> **Work to do**: Express everything from the line containing "814x535 pixels. Task: Toggle" down to the line containing "[x=121, y=120]" as a two-column CSV with the headers task and location, one row per item, with each value in a single quoted field and any line breaks changed to spaces. Leave the pictures out.

> **Input material**:
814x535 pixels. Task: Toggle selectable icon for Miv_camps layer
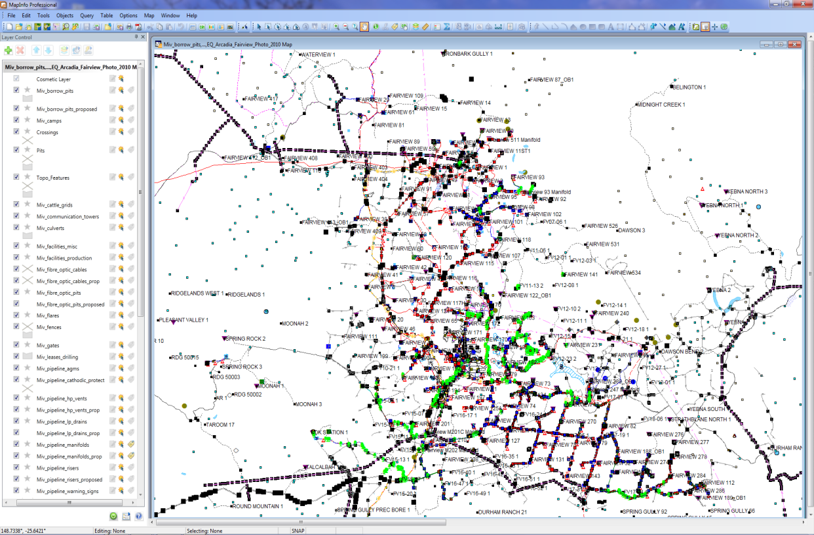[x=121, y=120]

---

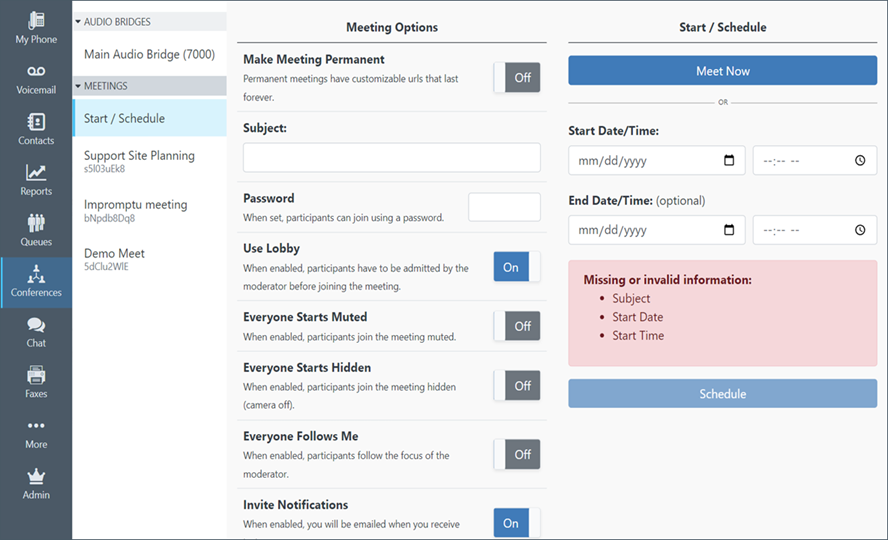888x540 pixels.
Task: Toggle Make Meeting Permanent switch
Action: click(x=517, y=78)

> **Answer for the task**:
task,location
"814x535 pixels. Task: Toggle selectable icon for Miv_camps layer","[x=121, y=120]"